Background: Posterior humeral subluxation is the main cause of failure of total shoulder arthroplasty. We aimed to compare humeral head subluxation in various reference planes and to search for a correlation with retroversion, inclination, and glenoid wear.
Materials and methods: We included 109 computed tomography scans of primary glenohumeral osteoarthritis and 97 of shoulder problems unrelated to shoulder osteoarthritis (controls); all computed tomography scans were reconstructed in the anatomic scapular plane and the glenoid hull plane that we defined. In both planes, we measured retroversion, inclination, glenohumeral offset (Walch index), and scapulohumeral offset.

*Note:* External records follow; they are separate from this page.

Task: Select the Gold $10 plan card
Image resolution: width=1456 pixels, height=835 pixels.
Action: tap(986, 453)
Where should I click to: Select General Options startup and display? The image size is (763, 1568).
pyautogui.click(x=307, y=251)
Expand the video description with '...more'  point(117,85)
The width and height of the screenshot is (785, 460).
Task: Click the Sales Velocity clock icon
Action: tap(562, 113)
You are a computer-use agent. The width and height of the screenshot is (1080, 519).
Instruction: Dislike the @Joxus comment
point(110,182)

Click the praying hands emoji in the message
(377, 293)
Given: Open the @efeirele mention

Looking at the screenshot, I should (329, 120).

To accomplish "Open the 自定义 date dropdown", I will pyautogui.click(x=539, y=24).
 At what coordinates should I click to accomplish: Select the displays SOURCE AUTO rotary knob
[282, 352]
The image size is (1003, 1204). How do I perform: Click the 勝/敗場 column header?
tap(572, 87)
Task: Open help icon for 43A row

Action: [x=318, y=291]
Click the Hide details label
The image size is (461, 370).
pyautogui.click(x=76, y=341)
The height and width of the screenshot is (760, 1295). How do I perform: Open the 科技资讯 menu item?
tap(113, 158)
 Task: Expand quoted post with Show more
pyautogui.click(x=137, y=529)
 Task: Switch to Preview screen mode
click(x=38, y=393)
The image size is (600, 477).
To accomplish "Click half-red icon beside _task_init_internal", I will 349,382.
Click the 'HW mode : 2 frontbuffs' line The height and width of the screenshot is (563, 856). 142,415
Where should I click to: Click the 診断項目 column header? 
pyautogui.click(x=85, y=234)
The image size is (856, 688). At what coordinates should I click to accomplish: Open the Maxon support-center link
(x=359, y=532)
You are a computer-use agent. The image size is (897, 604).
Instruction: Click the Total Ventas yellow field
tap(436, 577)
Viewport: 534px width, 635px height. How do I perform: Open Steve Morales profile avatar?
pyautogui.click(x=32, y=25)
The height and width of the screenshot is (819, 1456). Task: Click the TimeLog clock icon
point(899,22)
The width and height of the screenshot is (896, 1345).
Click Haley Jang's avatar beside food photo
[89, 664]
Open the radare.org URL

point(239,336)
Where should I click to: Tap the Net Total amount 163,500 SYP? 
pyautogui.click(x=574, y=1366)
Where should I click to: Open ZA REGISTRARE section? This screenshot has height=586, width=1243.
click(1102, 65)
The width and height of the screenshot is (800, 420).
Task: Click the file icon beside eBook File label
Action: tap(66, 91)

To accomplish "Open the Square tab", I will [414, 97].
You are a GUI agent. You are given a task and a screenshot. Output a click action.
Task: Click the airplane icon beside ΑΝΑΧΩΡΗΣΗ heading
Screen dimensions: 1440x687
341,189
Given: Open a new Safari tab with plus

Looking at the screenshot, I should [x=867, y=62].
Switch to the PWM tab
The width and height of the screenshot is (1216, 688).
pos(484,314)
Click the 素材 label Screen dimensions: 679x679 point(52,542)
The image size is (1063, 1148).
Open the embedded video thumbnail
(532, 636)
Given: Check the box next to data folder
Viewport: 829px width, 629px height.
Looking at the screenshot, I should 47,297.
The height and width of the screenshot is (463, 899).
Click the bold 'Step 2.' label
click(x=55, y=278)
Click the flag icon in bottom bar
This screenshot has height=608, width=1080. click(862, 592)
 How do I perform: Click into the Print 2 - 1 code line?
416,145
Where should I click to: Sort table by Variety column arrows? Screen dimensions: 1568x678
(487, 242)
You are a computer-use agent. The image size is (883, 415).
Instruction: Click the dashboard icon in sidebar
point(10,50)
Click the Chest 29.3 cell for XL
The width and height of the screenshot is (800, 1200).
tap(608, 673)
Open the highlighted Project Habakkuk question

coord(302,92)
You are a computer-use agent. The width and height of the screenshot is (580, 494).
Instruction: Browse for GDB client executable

Results: Retroversion in the scapular plane (Friedman method) was lower than that in the glenoid hull plane for controls and for arthritic shoulders. The threshold of scapulohumeral subluxation was 60% and 65% in the scapular plane and glenoid hull plane, respectively. The mean upward inclination was lower in the scapular plane (Churchill method) than in the glenoid hull plane (Maurer method). In the glenoid hull plane, 35% of type A2 glenoids showed glenohumeral offset greater than 75%, with mean retroversion of 25.6° ± 6° as compared with 7.5° ± 7.2° for the "centered" type A2 glenoids (P < .0001) and an upward inclination of -1.4° ± 8° and 6.3° ± 7° (P = .03), respectively. The correlation between retroversion and scapulohumeral offset was r = 0.64 in the glenoid hull plane and r = 0.59 in the scapular plane (P < .05).
Conclusion: Measurement in the glenoid hull plane may be more accurate than in the scapular plane. Thus, the glenoid hull method allows for better understanding type B3 of the modified Walch classification.
Keywords: Humeral subluxation; glenoid hull; glenoid inclination; glenoid retroversion; shoulder arthritis; shoulder arthroplasty.